Numeric to numarray experiences
Hi there, I've just translated a package for molecular modelling, which makes extensive use of Numeric, from Numeric to numarray. The outcome is somewhat negative - for now we are basically going to postpone the transition - the reasons might be interesting for the list and the numarray developpers out there (who are doing a brave job!). Speed: A typical task in our package is the least-square fitting of a large array of coordinate frames ( N1 x N2 x 3) onto a set of reference or average coordinates (using a sub-set of coordinates for the matching). The example I looked at (500 x 876 x 3 items) took 1.3 s with Numeric and 4.7 s with numarray. The main culprits for the slow-down were: * compress() - factor 10 * average() - factor 7 (average() is missing from Numeric and I hence had to write a little function myself) * LinearAlgebra.singular_value_decomposition() - factor 10 but a lot of extra time is also spent in uufunc.py and various numarraycore.py routines. Memory efficiency: I hoped numarray would solve some of the Out-of-memory problems that I get with Numeric but it turns out that it is rather less memory efficient for my kind of applications. Slicing an array that takes up 800MB on disc just about runs through with Numeric (and heavy swapping) but gives an Out-of-memory with numarray. Suggestions: OK, it's easy to make clever comments without contributing any real work... - compress(), take(), etc, really need some optimization - a C-coded average() routine would be helpful - faster LinearAlgebra routines are necessary Our sysadmin noted that unlike Numeric, numarray is not using any external math libraries (like LAPACK) that have been speed-optimized for decades and are available in CPU-optimized variants (e.g. ATLAS). It's probably difficult to match this efficiency with any new code ... Greetings Raik PS: I didn't find any useful HowTo for the translation from Numeric to numarray. The practical issues were the different nonzero() return value, the more restrictive boolean comparison, that take doesn't support 'O' arrays any longer, and the missing average(). -- ----------------------------------------------------- Raik Grünberg | Bioinformatique Structurale | Institut Pasteur | Paris, France -----------------------------------------------------
On Tue, 2004-10-05 at 10:41, Raik Grünberg wrote:
Our sysadmin noted that unlike Numeric, numarray is not using any external math libraries (like LAPACK) that have been speed-optimized for decades and are available in CPU-optimized variants (e.g. ATLAS). It's probably difficult to match this efficiency with any new code ...

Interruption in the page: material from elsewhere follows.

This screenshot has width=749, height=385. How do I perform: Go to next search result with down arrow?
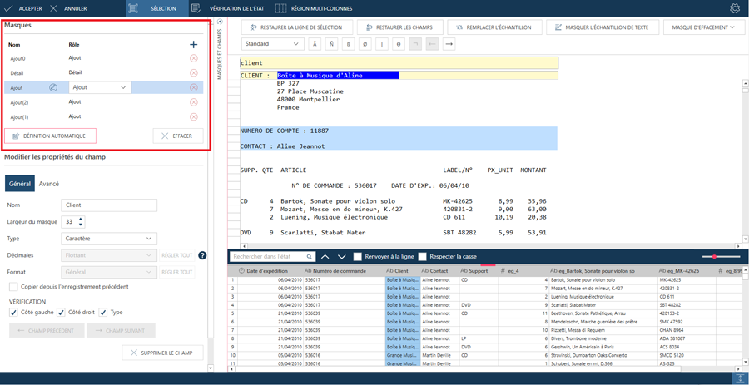click(341, 257)
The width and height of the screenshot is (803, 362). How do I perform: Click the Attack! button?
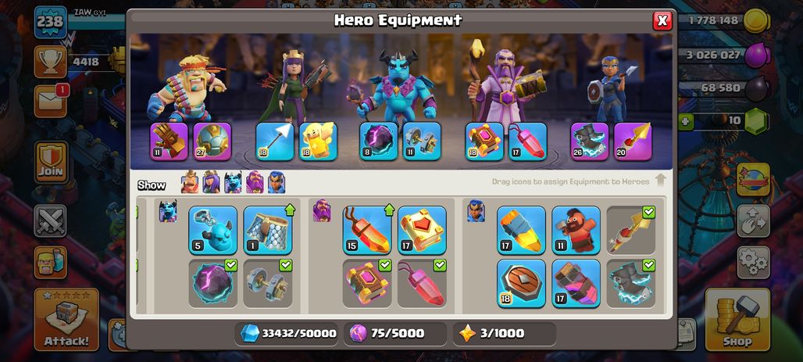tap(66, 320)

This is a key point. Have a look at addons.py in numarray, some
previous comments on this list, and build numarray with the line
env USE_LAPACK=1 python setup.py build
after editing addons.py appropriately. You should see a major speed
improvement.
--
Stephen Walton
On Tuesday 05 October 2004 03:17 pm, Stephen Walton wrote:
On Tue, 2004-10-05 at 10:41, Raik Grünberg wrote:
Our sysadmin noted that unlike Numeric, numarray is not using any external math libraries (like LAPACK) that have been speed-optimized for decades and are available in CPU-optimized variants (e.g. ATLAS). It's probably difficult to match this efficiency with any new code ...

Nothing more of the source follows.